C'est un voyage substantiel ; nous avons rencontré beaucoup de gens. hier cela a été très intéressant d'écouter toutes les parties israéliennes : M. Ehoud Barak, le ministre de la Défense, le Premier ministre, le président de l'Etat d'Israël et aussi Tzipi Livni. Nous avons aussi eu un débat intéressant hier soir avec une partie de la société civile mélangée, des Palestiniens et des Israéliens qui tous voulaient la paix et qui participaient au processus de paix. A la fin de la journée, cela a été un peu revigorant, parce que nous sortions d'un dîner un peu difficile avec M. Lieberman.
Vous avez compris qu'il y avait des initiatives qui se développaient, que parler seulement de l'arrêt du moratoire, de l'éventuelle reprise de la colonisation, n'était pas d'actualité, mais que cette actualité-là bloquait un peu le reste, ce qu'on appelle les «core issues», c'est-à-dire un certain nombre de paramètres que vous connaissez bien et qui ont avancé dans la discussion avec le précédent gouvernement, avec M. Ehoud Olmert, avec Tzipi Livni, comme les réfugiés, Jérusalem, les frontières, la sécurité. Nous avons beaucoup entendu parler de sécurité et c'était relativement encourageant. Nous sommes sortis de là avec l'impression que l'Europe, en particulier l'Espagne et la France, pouvait aider dès lors qu'un mécanisme se mettait en marche - et je crois qu'il se mettra en marche - avec les protagonistes essentiels que sont les Palestiniens, les Israéliens et sans doute les Américains - car nous ne faisons pas de concurrence aux Américains.

_DÉTAILS DU PROBLÈME_
Pour chaque affirmation, précisez si elle concorde avec la page, en répondant par oui ou non et en citant mot pour mot le passage décisif. (a) Le dîner avec M. Lieberman est qualifié d'un peu difficile. (b) Le débat de la veille au soir ne réunissait que des Israéliens. (c) Parmi les paramètres évoqués figurent les réfugiés, Jérusalem, les frontières et la sécurité. Les lignes ci-dessous proviennent d'une source distincte.

_DONNÉES FOURNIES_
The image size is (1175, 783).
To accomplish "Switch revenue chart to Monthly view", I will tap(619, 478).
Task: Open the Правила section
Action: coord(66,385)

_EXERCICE CORRIGÉ_
(a) Oui : « nous sortions d'un dîner un peu difficile avec M. Lieberman ».
(b) Non : « des Palestiniens et des Israéliens qui tous voulaient la paix ».
(c) Oui : « comme les réfugiés, Jérusalem, les frontières, la sécurité ».